MFSK1_LOWER=$(echo "$MFSK1_SIGNAL - $RXBANDWIDTH/2" | bc)
MFSK1_UPPER=$(echo "$MFSK1_SIGNAL + $RXBANDWIDTH/2" | bc)
MFSK1_CENTRE=$(echo "$RXFREQ + $MFSK1_SIGNAL" | bc)
MFSK2_LOWER=$(echo "$MFSK2_SIGNAL - $RXBANDWIDTH/2" | bc)
MFSK2_UPPER=$(echo "$MFSK2_SIGNAL + $RXBANDWIDTH/2" | bc)
MFSK2_CENTRE=$(echo "$RXFREQ + $MFSK2_SIGNAL" | bc)
echo "Using SDR Centre Frequency: $RXFREQ Hz."
echo "Using MFSK1 estimation range: $MFSK1_LOWER - $MFSK1_UPPER Hz"

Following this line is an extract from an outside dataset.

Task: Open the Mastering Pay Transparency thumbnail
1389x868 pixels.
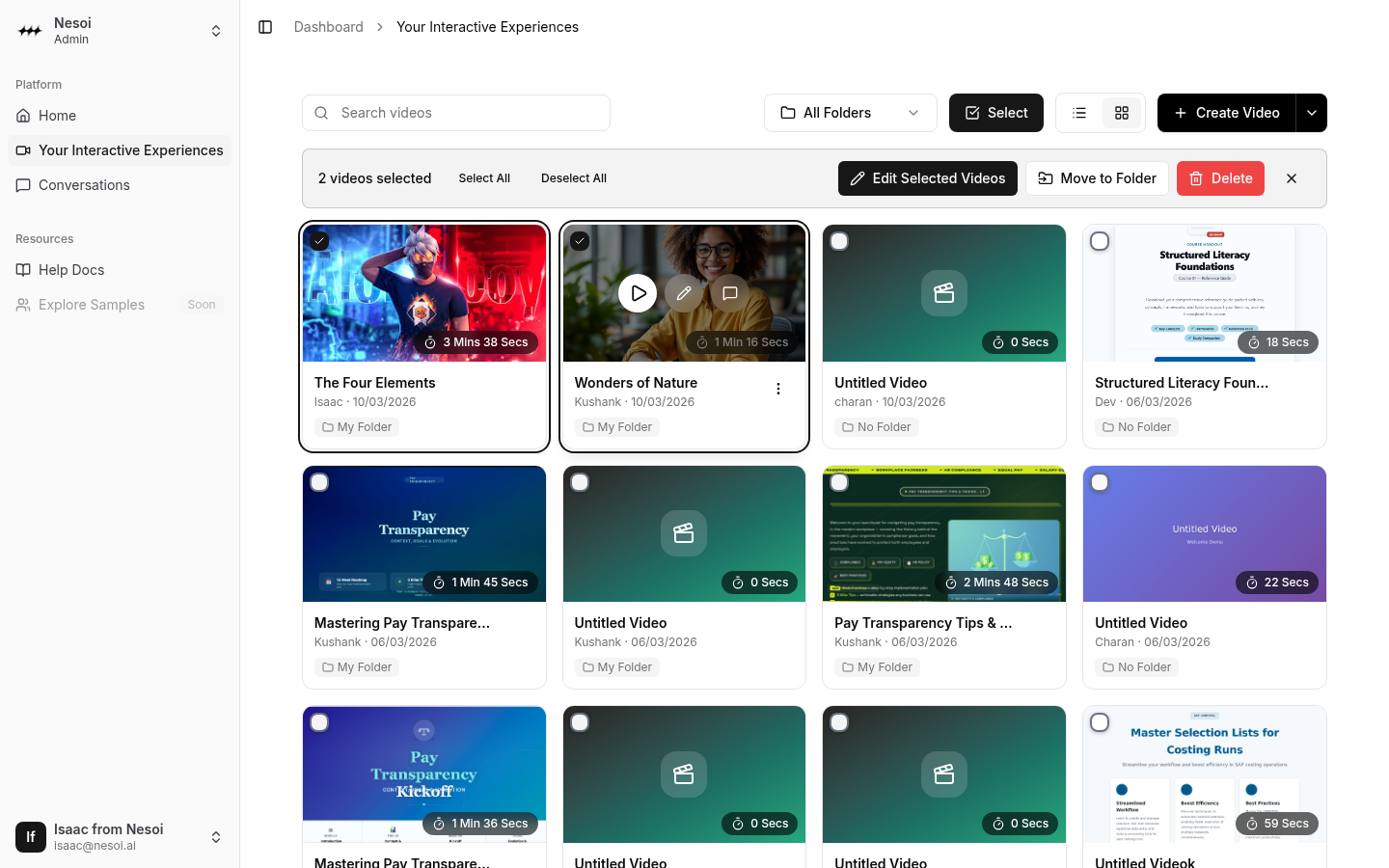Action: point(424,533)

echo "Using MFSK2 estimation range: $MFSK2_LOWER - $MFSK2_UPPER Hz"
BIAS_SETTING=""
if [ "$BIAS" = "1" ]; then
echo "Enabling Bias Tee."
BIAS_SETTING=" -T"
fi
GAIN_SETTING=""
if [ "$GAIN" = "0" ]; then
echo "Using AGC."
GAIN_SETTING=""
else
echo "Using Manual Gain"
GAIN_SETTING=" -g $GAIN"
fi
STATS_SETTING=""
if [ "$STATS_OUTPUT" = "1" ]; then
echo "Enabling Modem Statistics."
STATS_SETTING=" --stats=100"
fi
# Start the receive chain.
# Note that we now pass in the SDR centre frequency ($RXFREQ) and 'target' signal frequency ($MFSK1_CENTRE)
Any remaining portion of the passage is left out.